# Stored data entries:

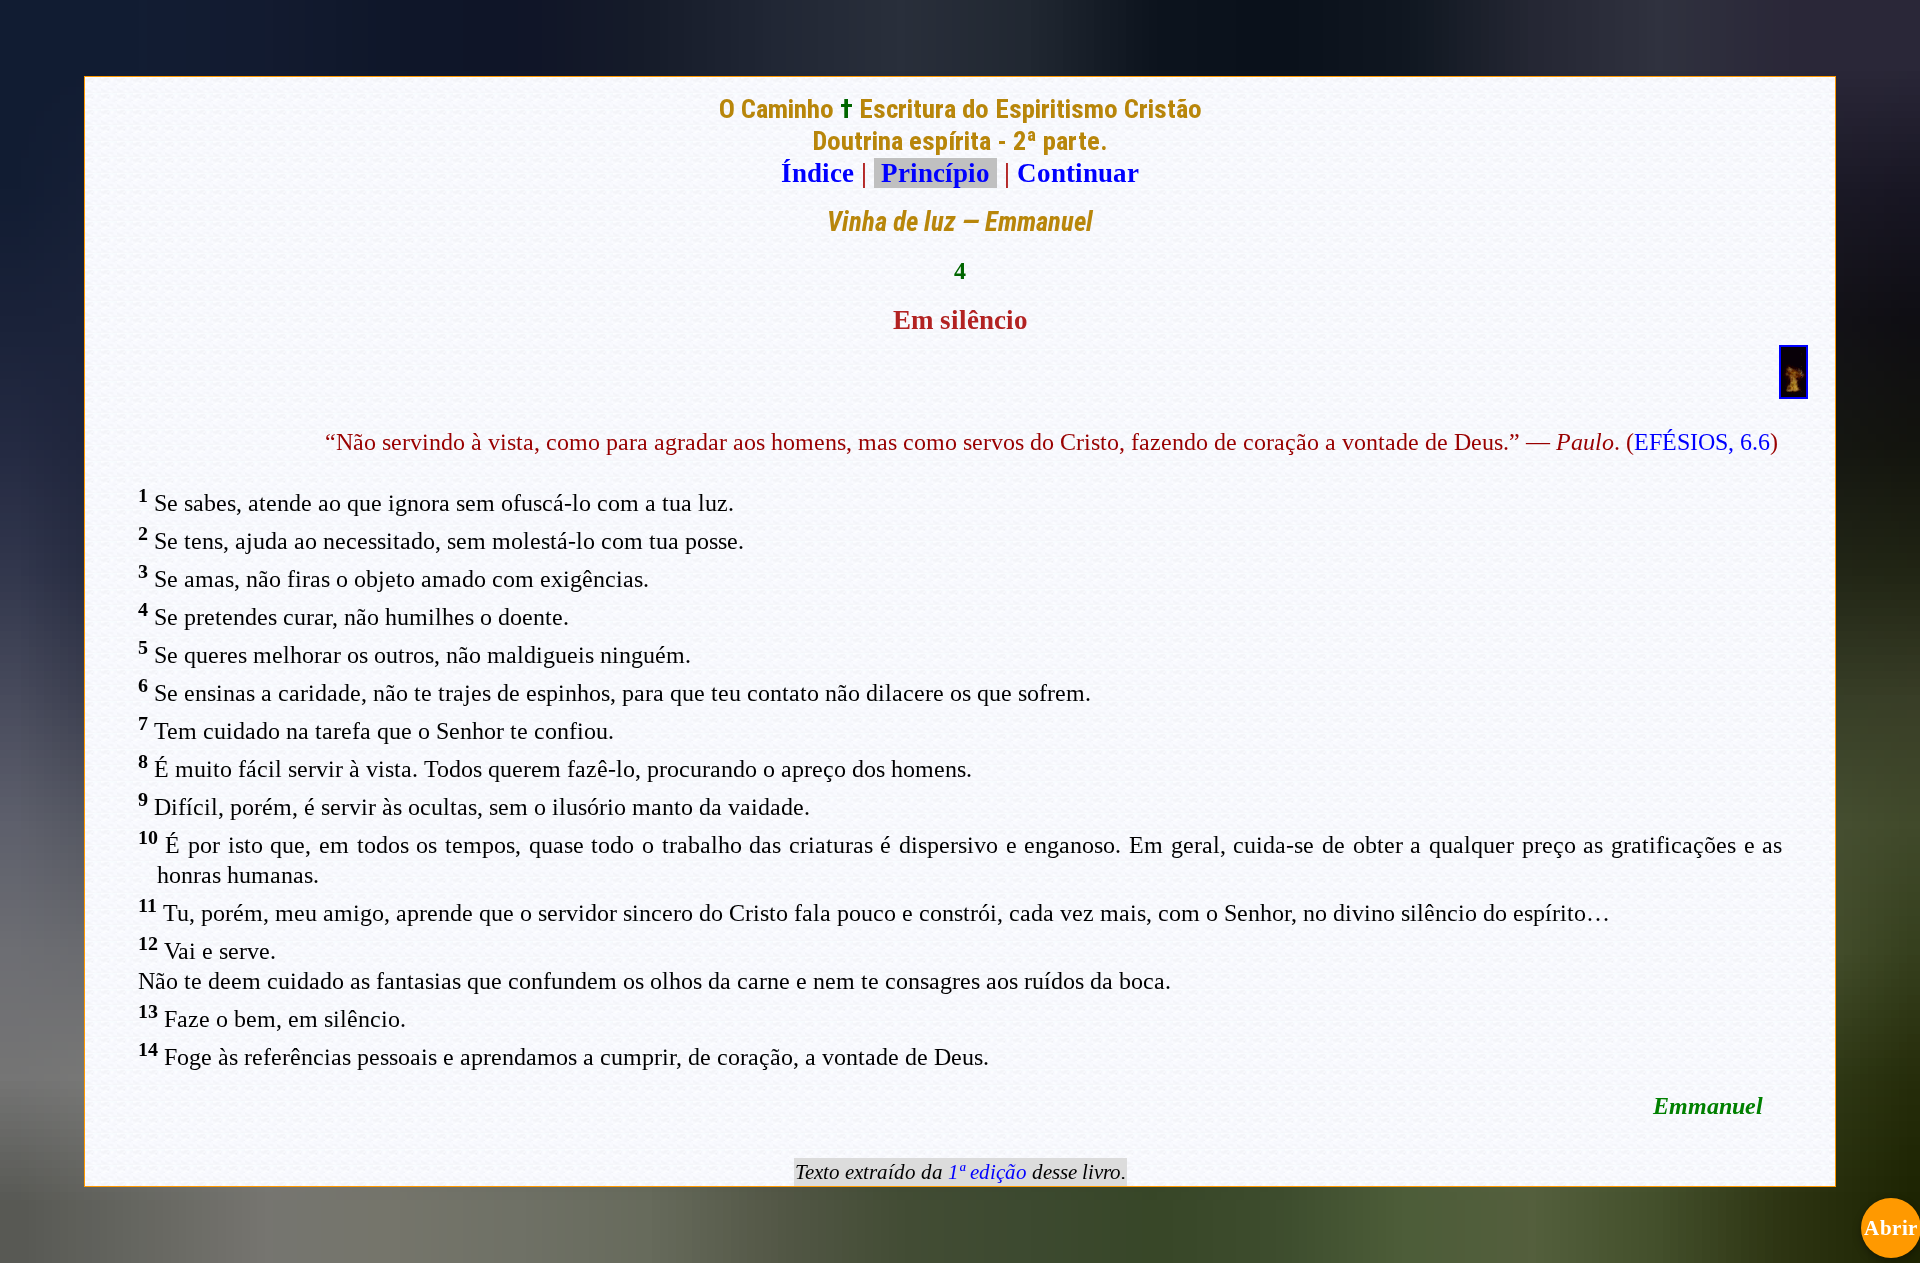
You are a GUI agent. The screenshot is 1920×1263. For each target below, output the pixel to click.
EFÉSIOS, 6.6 (1702, 442)
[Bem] (1793, 390)
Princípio (935, 173)
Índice (817, 173)
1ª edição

# Exercise brief:
Return each entry above unchanged. Leave the pictures out.

# Solution for this problem:
You are a GUI agent. The screenshot is 1920×1263. For each target below, output the pixel to click.
EFÉSIOS, 6.6 (1702, 442)
[Bem] (1793, 390)
Princípio (935, 173)
Índice (817, 173)
1ª edição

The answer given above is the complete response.